Increasing levels of AI automation can move late career employees onto value-adding employment of a different kind: that of mentoring younger employees, or consulting into the organization as part of future organizational change initiatives.
Challenges
If their roles are AI-automatable, or if their roles change totally due to changing market dynamics, late career employees may face redundancy challenges if they don’t pursue additional training and support to keep themselves relevant. Furthermore, adapting to new technologies with more flexible user interfaces than they are used to is a challenge late career employees must overcome to maintain their currency in an increasingly AI-enabled work environment.
Summary
The modern workplace’s great tragedy is that so much experience is lost when employees retire. AI provides opportunities to capture this knowledge and to make it available to current and future employees. This ensures that instead of time being wasted with lessons having to be relearned, that learning can be accelerated by building upon a growing base of recorded institutional knowledge, bringing to life the knowledge management dream of decades past. Retirement should be a time to reflect on great work done, and AI provides a good opportunity to record and to build on the legacy of late career employees.

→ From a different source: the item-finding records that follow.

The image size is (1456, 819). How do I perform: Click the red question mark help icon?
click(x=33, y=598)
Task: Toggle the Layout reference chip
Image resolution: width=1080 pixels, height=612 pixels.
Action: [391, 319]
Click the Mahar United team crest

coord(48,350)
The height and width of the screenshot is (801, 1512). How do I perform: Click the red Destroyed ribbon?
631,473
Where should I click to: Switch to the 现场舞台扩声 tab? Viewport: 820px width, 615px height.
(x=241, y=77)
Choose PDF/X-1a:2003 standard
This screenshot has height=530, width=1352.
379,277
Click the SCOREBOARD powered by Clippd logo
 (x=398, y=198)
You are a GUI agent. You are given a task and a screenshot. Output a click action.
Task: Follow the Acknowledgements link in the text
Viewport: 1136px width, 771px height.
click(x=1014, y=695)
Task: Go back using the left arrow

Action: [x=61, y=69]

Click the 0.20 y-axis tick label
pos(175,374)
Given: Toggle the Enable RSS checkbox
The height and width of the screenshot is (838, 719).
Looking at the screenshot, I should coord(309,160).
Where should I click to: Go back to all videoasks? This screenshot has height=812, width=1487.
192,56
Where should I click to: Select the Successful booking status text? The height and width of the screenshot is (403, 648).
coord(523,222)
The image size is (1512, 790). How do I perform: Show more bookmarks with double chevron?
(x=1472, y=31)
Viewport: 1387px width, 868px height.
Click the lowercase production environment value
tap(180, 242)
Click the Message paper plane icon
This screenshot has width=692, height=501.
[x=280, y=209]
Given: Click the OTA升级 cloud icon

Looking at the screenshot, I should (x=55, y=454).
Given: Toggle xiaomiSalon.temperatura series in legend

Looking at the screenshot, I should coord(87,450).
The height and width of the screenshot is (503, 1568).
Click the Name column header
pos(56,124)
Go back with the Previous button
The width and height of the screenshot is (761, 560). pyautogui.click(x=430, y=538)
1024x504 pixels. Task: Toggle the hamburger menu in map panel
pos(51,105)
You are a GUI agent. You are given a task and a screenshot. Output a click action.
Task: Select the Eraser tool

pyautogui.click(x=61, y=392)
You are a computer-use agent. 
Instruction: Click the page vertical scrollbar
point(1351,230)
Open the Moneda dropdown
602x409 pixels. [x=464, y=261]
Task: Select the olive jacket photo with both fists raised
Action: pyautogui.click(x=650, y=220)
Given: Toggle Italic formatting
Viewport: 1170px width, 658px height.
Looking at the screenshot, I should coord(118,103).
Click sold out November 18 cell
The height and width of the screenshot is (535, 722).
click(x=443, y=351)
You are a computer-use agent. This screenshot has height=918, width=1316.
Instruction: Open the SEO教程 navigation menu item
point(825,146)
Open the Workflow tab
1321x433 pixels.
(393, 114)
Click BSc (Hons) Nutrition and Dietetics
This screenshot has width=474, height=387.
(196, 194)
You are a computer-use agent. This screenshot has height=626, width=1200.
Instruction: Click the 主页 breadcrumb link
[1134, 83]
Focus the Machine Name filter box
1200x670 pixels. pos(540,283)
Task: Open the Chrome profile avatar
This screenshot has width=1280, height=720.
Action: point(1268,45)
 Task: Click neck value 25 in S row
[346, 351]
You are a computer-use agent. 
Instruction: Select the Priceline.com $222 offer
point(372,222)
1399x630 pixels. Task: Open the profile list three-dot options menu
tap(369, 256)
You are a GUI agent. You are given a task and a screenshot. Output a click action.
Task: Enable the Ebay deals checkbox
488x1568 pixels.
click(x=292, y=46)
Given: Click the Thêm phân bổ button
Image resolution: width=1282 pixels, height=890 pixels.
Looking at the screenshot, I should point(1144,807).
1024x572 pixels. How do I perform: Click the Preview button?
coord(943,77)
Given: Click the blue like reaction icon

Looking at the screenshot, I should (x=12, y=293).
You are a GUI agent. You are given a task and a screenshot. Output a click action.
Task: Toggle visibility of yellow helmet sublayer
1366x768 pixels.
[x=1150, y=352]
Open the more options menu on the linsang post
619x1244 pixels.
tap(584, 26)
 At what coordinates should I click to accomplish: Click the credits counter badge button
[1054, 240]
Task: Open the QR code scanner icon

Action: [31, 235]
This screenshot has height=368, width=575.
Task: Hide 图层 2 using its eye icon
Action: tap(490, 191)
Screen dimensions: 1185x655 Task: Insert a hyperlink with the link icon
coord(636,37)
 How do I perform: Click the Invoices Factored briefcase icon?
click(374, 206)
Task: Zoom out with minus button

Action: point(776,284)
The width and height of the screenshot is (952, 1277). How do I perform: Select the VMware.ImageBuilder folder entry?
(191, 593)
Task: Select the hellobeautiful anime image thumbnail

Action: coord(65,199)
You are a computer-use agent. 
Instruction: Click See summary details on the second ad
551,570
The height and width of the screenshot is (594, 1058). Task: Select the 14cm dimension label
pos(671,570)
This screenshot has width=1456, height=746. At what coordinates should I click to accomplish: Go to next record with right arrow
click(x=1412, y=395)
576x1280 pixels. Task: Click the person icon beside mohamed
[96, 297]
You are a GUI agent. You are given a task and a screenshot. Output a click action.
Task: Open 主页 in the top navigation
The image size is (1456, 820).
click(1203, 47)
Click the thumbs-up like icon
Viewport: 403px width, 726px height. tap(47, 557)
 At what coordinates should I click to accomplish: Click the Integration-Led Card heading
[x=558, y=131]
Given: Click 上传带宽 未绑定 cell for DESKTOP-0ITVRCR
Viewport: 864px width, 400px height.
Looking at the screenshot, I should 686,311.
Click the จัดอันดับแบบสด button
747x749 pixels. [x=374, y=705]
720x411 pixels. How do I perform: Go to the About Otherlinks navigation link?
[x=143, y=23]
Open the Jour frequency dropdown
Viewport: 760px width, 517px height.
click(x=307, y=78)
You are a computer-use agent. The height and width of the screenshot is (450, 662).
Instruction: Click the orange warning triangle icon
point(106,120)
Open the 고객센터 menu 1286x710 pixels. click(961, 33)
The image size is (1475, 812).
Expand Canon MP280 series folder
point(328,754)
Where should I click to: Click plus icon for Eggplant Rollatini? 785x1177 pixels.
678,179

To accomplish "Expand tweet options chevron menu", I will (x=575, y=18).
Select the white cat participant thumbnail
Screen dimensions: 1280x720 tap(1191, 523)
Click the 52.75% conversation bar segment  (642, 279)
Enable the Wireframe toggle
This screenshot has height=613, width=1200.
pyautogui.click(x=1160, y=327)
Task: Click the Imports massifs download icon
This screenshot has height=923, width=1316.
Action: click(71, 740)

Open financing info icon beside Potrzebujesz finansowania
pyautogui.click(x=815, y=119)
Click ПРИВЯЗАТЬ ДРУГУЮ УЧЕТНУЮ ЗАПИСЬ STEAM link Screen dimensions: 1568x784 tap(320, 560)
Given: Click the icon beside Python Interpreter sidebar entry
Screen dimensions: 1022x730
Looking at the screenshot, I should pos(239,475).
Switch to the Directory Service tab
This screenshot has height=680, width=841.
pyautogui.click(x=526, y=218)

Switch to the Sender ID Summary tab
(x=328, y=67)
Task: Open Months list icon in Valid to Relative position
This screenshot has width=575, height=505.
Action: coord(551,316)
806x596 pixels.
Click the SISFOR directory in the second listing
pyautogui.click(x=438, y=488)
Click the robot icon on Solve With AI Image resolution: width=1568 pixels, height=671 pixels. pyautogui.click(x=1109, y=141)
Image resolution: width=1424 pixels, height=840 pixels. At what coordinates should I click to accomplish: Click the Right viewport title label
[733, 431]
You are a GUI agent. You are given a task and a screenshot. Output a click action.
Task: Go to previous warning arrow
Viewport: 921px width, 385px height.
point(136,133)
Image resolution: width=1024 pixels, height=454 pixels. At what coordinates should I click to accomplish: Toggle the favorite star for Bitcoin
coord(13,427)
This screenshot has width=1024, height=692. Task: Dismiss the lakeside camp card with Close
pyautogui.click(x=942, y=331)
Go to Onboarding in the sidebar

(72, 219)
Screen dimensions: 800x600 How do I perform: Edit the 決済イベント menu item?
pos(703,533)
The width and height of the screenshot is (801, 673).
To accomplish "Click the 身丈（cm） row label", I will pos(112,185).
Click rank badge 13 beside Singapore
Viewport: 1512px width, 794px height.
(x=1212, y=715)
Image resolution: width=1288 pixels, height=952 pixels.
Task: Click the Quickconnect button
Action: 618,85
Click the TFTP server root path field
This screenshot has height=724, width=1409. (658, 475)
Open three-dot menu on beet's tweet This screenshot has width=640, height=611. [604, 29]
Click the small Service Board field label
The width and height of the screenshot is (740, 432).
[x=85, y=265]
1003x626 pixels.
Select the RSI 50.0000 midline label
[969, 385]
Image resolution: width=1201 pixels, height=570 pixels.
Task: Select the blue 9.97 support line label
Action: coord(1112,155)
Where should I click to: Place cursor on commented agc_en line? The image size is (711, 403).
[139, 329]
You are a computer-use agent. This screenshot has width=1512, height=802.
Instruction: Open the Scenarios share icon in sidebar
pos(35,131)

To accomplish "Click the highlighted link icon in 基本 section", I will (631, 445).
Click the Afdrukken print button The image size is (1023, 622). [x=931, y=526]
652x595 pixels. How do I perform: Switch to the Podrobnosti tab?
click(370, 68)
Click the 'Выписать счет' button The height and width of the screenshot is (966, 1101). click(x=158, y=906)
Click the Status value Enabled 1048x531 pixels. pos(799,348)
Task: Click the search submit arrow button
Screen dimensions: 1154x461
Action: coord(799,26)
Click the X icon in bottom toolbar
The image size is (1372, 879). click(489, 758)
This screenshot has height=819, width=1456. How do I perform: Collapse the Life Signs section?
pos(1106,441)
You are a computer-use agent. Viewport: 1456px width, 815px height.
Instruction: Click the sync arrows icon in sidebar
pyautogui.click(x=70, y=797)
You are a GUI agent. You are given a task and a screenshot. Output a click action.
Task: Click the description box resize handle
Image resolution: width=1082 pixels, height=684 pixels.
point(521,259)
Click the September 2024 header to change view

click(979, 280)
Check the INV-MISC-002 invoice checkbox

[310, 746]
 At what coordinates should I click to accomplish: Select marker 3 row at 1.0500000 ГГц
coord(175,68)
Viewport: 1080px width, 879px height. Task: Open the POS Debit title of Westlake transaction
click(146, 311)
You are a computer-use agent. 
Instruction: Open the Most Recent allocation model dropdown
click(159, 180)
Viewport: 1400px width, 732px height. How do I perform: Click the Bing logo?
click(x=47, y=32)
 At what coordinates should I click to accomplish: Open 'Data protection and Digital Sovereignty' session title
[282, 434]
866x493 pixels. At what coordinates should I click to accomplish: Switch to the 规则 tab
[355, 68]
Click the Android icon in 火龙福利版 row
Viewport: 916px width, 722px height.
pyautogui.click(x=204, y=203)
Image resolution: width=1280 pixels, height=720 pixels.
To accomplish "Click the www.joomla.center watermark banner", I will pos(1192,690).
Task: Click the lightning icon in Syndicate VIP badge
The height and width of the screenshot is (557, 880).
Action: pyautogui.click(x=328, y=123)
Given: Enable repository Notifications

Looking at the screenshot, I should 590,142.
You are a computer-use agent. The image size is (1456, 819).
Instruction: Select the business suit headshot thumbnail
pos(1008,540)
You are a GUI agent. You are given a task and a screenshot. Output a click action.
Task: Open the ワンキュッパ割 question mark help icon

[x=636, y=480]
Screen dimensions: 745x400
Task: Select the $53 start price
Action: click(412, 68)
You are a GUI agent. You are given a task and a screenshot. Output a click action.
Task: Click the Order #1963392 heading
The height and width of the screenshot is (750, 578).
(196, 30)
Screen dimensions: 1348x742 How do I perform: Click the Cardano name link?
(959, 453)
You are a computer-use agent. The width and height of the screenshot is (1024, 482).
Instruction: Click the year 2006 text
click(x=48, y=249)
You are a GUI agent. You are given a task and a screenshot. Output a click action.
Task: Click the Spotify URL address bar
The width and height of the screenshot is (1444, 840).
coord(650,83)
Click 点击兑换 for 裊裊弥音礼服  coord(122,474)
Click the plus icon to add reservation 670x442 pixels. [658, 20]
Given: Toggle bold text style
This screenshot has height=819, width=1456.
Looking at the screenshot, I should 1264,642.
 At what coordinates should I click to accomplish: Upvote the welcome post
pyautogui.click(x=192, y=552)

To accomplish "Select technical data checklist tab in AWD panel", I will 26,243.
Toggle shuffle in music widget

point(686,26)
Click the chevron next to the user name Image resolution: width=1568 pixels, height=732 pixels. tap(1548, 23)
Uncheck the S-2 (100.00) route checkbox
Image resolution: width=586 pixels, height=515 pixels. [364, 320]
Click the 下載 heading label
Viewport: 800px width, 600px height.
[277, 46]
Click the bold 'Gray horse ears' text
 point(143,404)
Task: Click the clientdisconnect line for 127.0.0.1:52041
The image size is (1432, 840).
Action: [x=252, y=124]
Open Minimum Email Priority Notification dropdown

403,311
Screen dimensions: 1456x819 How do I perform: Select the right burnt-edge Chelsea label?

AI’s Impact Across All Career Stages
The impact of AI on employees at every stage of their careers involves a combination of opportunities for growth and cautions with respect to the changing world of work. Lifelong learning, upskilling and a willingness to embrace new technologies are more important than ever at all career stages in an AI-driven world. It is rare that an emerging technology is a shining light for late career employees, but AI provides an extraordinary opportunity for both employers and employees in this respect, offering the kind of on-the-job support sci-fi imagined, but that we could once only dream about. The remaining question is whether senior organizational leadership is ready and willing to make all this happen.